Now, I expect 10 people to post this is stupid/dangerous/whatever. But if nothing else seems to be working, you bought it specifically to show and you will never get far with this fault? I've done this with 2 of mine and it WORKS if anything is going to fix it.
One other thing you can try is every bit you can get your hands on or moving the bit up or down in the horse's mouth. Many like that bit a little higher or lower then the standard two wrinkles as it just suits them better.
My own Hunter is a little shallow mouthed and she goes about a hole looser. She will fuss if she feels it's too tight.
When opportunity knocks it's wearing overalls and looks like work.
I just looked briefly through my A. J. White-Mullin manual and couldn't find anything about the mouth being open while judging hunters. I am certainly no judge, but personally, if the horse looks happy, content and competent at his job, and puts in the best trip, he should come out on top. If there is nothing medically wrong to cause the gaping, I don't think it would bother me. If there is some other sign of discomfort, such as tail swishing, pinning of ears, hollowness through back, etc. it may be a different situation. Of course, this is just my opinion, and there are surely as many of those as there are members of this board. Mine is only one
I just went to a Myler bit clinic were they had a horse doing the same thing yours does. After trying a few different bits, they found one that almost eliminated it. Wasn't completely cured but amazingly better, and they seemed to think she would get even better. Dale Myler did the clinic and picked the bits to try and made sure the were properly adjusted. It would be interesting if you could find one of those clinics and have Dale bit your horse.
Horses that stick their tongues out are evading tongue pressure typically cased by mouthpieces that collapse onto the tongue. We have all been taught that a snaffle bit with a jointed mouthpiece is gentle when in fact it is a pretty tough bit meant for trainers hands.
Even peanut bits, while softer to the horse, are still tongue pressure bits and will be resisted after a while.
It is really hard to see from the ground but tons of horses learns to suck their tongues UP in their throat to avoid tongue pressure. this means that they are more willing to cut off part of their air flow than to take the pinch!

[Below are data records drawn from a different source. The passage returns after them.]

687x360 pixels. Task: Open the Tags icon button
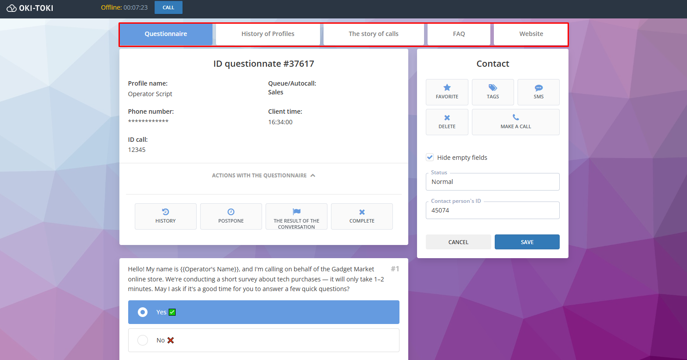(493, 88)
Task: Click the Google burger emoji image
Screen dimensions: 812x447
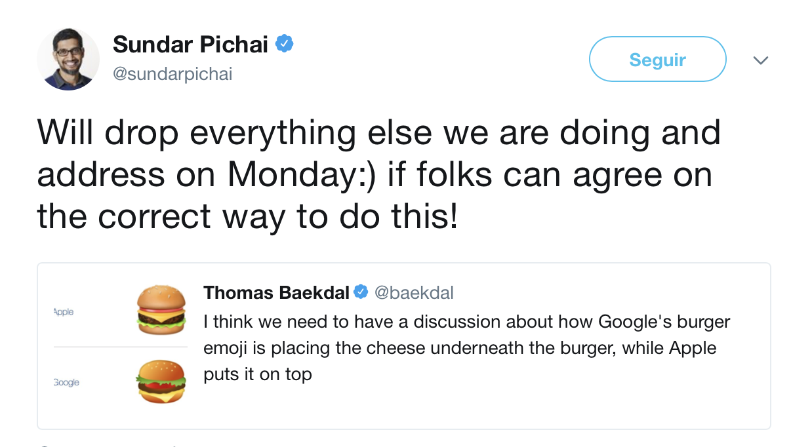Action: pyautogui.click(x=161, y=380)
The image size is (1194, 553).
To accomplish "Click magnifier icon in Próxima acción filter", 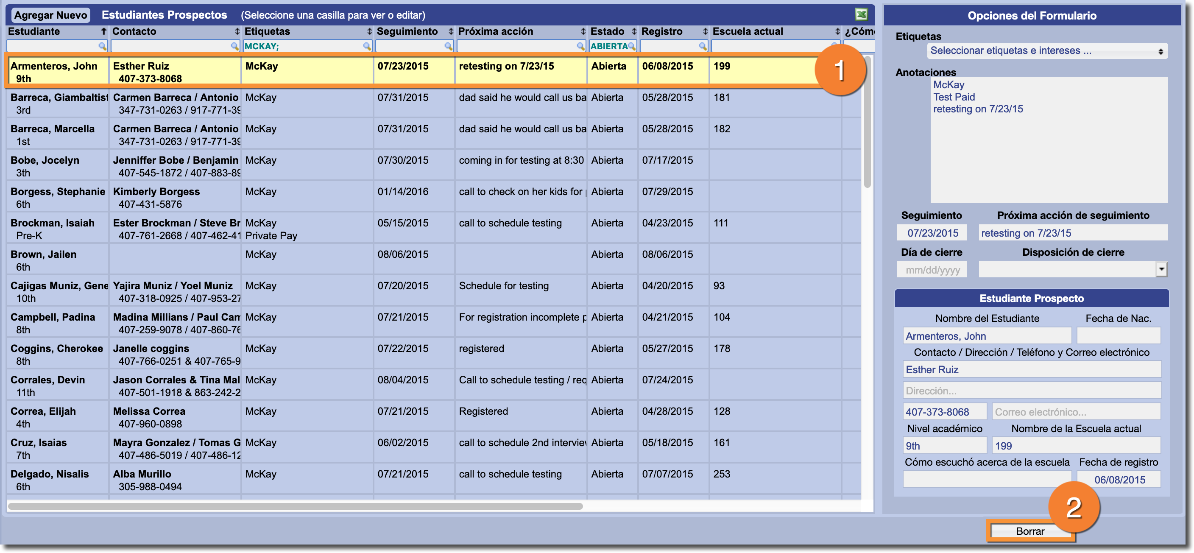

Cutting of air flow in a hunter who has to work hard to go around is not a good idea....Ever see a horse that gets hotter the more it gets worked?? Cutting off airflow can make some panic.
A port will free up the tongue. Lots of times that tongue will come right back in if you change the shape of the mouthpiece.
Dale Myler has YouTube videos up that talk about all of this they are free obviously and very informative and cheaper than having him bit your horse.